_Records for the task_
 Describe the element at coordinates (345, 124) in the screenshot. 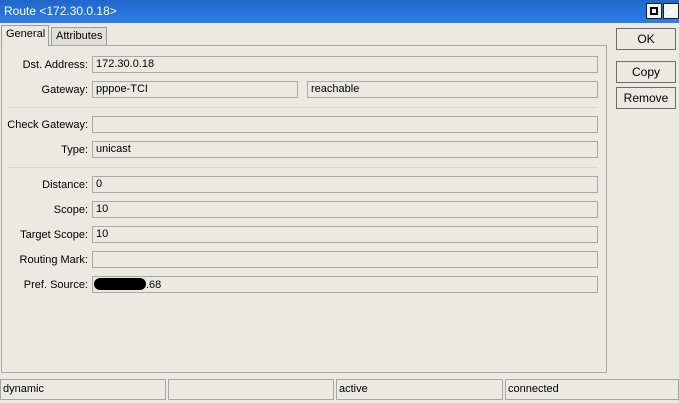

I see `check-gateway-field` at that location.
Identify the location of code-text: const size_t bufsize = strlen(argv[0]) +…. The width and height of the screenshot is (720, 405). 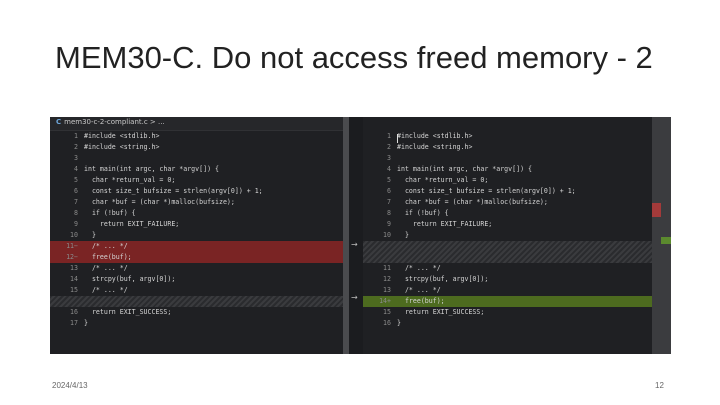
(486, 191).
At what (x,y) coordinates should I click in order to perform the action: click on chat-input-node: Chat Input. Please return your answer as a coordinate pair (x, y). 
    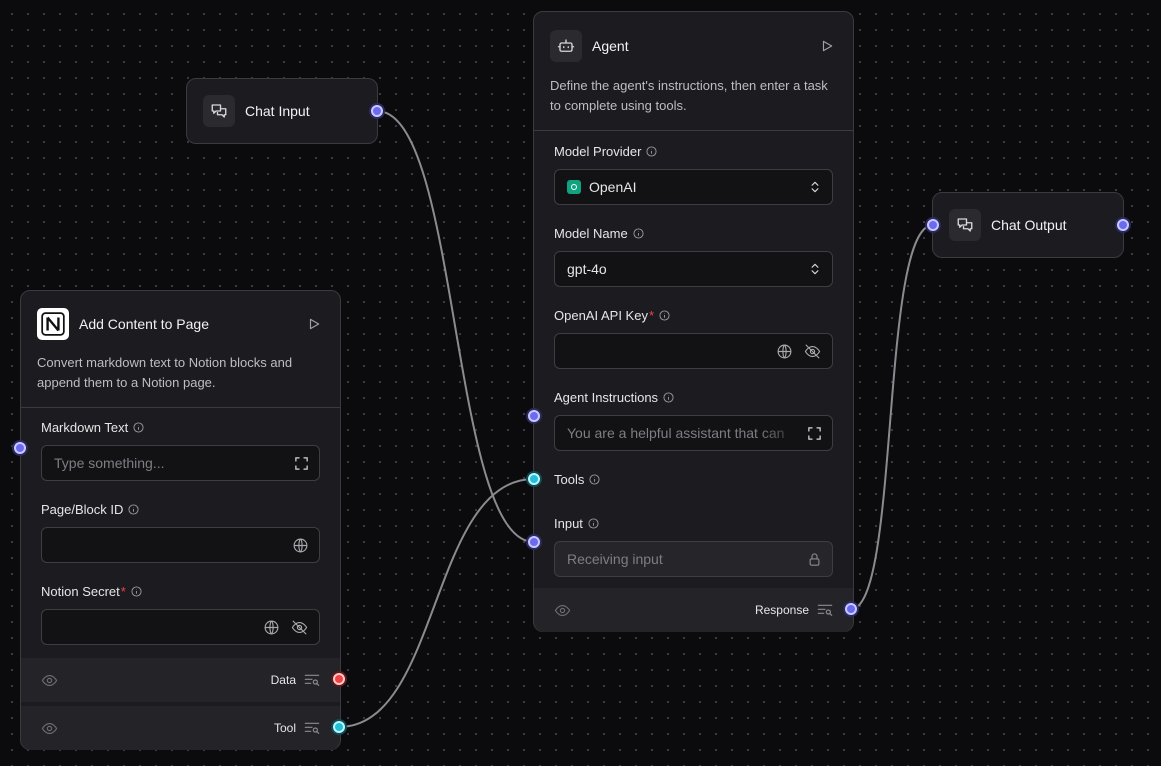
    Looking at the image, I should click on (282, 111).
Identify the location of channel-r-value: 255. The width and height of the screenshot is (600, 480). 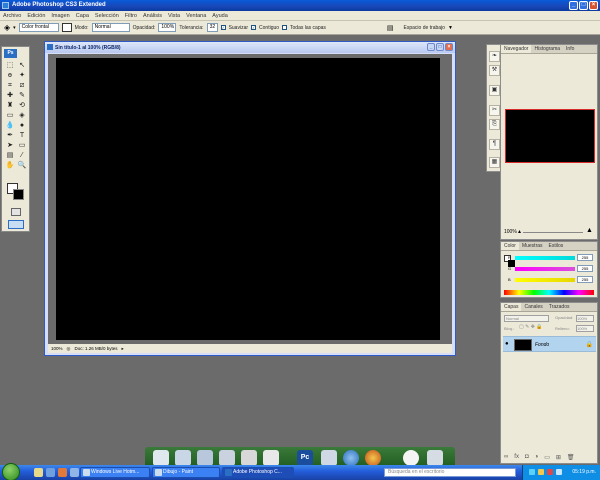
(585, 258).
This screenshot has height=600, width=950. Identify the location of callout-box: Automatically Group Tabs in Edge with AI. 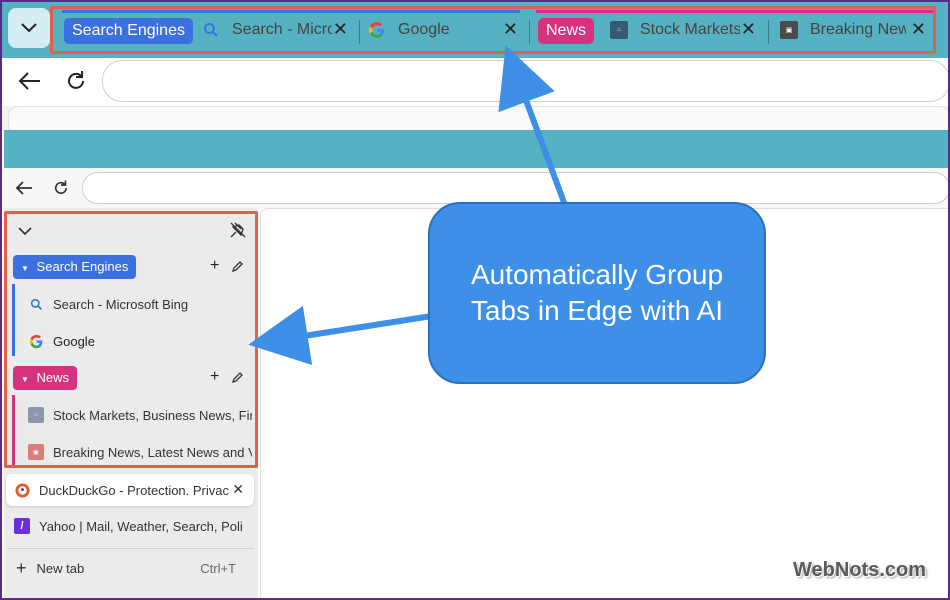
(597, 293).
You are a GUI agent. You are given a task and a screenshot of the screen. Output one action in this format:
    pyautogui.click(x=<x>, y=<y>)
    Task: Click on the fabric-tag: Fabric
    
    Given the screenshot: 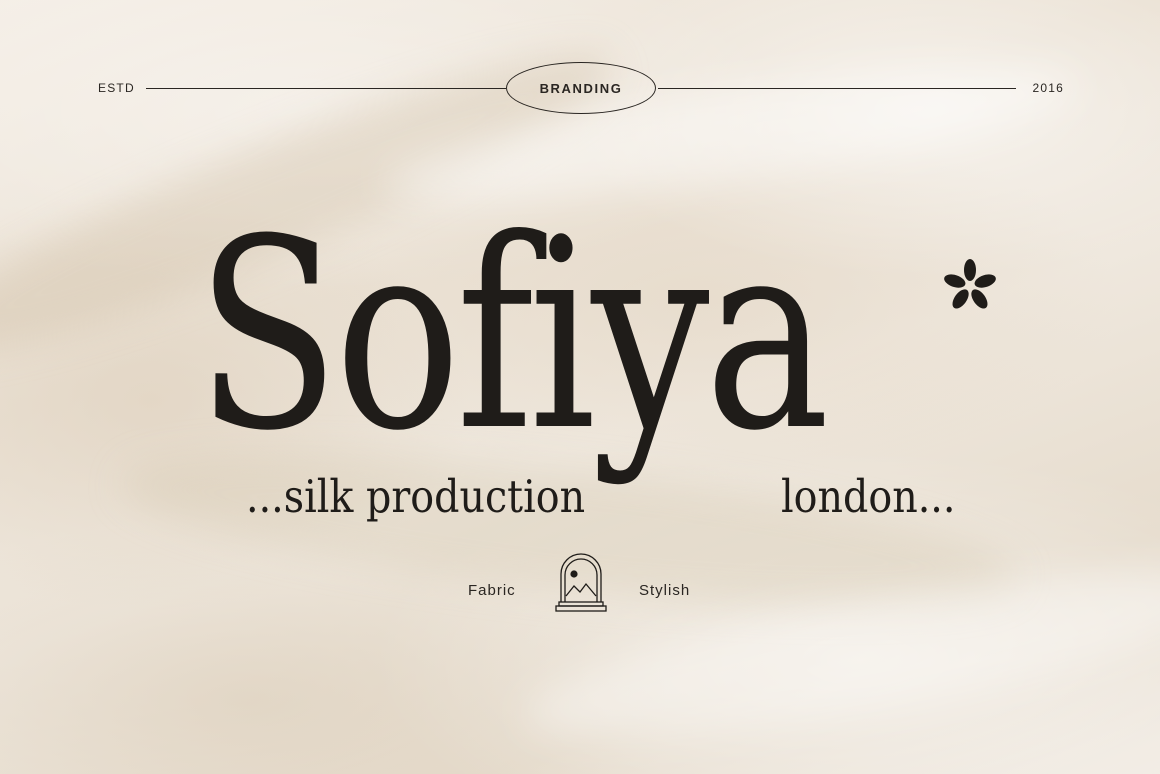 What is the action you would take?
    pyautogui.click(x=492, y=590)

_Your assignment_
Convert the lines above, starting at the line that contains "Identify the location of channel-r-value: 255." and ending at the line that contains "(597, 293).", into a two-column CSV with the headers input and output, one row per line and its answer. Quote each field, replace line breaks with spaces, and leave out the pictures.

_Response_
input,output
"Identify the location of channel-r-value: 255. The width and height of the screenshot is (600, 480).","(585, 258)."
"This screenshot has height=600, width=950. Identify the location of callout-box: Automatically Group Tabs in Edge with AI.","(597, 293)."